Perennials encompass a wide variety of hardy, beautiful, and visually unique plants. Dependable when it comes to planting and transplanting, they're a perfect choice if you're new to gardening or are simply looking for a landscape with year-round appeal. Learn how to create a garden with flowers that come back every year with the tips below.

Select Your Perennial Garden Plants

Choose flowers with a reputation for being sturdy and dependable. Coneflowers, astilbes, coreopsis, creeping phlox, veronica, and black-eyed Susans are beautiful perennial flowers you can count on. Select a mix of tall and short plants. Plant tall ones in the back and short ones in front and along the sides of your garden bed.

Decide Where to Plant

Most people put their perennial gardens against a backdrop like fences and garden walls. Try to pick a spot that provides at least 6 hours a day of sunlight for your sun-loving plants. If your area is shadier, plant shade-lovers, such as hostas and bleeding hearts.

Get Your Soil Ready

Many perennial garden plants need soil with good drainage. Where your soil stays wet, plant cardinal flowers and other dampness-loving varieties. Enrich your soil with organic materials like compost or amend with Miracle-Gro® Garden Soil for Flowers & Vegetables.

Get Planting

Perennials are tough plants. They're less fussy about when you plant them or move them. Most perennials can be planted any time from the last winter frost through autumn. When planting or transplanting, dig a hole that's twice as wide and no deeper than the container, then backfill the hole with soil. Make watering easier by grouping plants with similar water requirements together.

Perennial bulbs should be planted based on when they bloom. If you're looking ahead to springtime varieties, then be sure to put them in the ground in early fall. For perennial bulbs that bloom in summer, aim to plant them in early spring, once all chances of frost have passed. Always refer to the plant tag to get the proper planting depth and spacing.

For more information on planting spring bulbs, including when to plant according to your hardiness zone, check out this helpful article. 

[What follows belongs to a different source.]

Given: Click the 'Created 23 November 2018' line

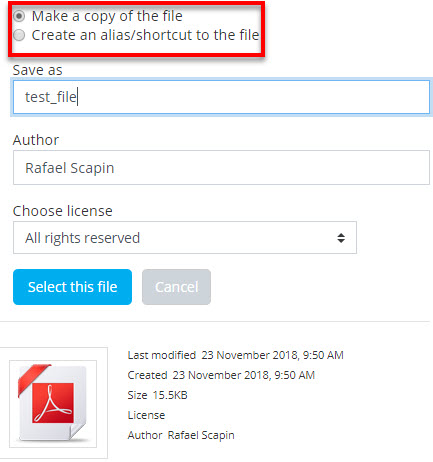Looking at the screenshot, I should click(x=221, y=375).
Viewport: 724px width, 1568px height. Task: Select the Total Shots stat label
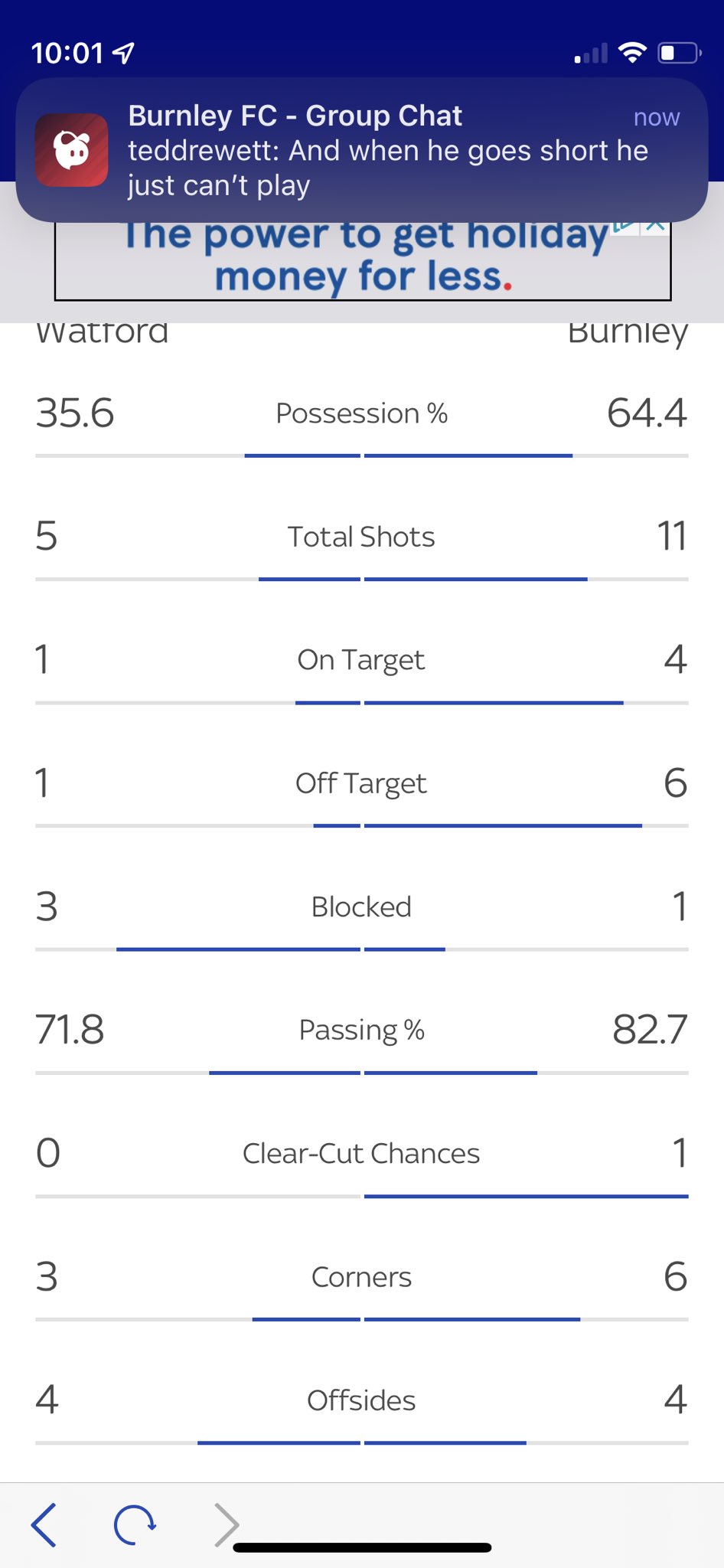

Water and Feed Your Perennials

Young perennial plants may be hardy, but they still need plenty of water and nutrients to get established in the soil. You can easily water and feed at the same time with Miracle-Gro® Liquafeed®. When watering, avoid perennials' leaves to prevent disease, and aim for a soil consistency that is neither too wet nor too dry.

Care for Your Perennials

Deadhead your flowers by removing spent or misshapen blooms. This will encourage more flowers to grow. After your plants have matured, apply a pre-emergent weed preventer, such as Miracle-Gro® Garden Weed Preventer®, throughout your garden bed to help prevent weeds. Make sure to only apply the weed preventer near plants listed on the product label. Then, spread 3 inches of mulch around the plants, which will also help prevent weeds by blocking access to sunlight and keep soil moist. When your mature perennials are not in bloom, you can divide them and create starter plants to plant elsewhere.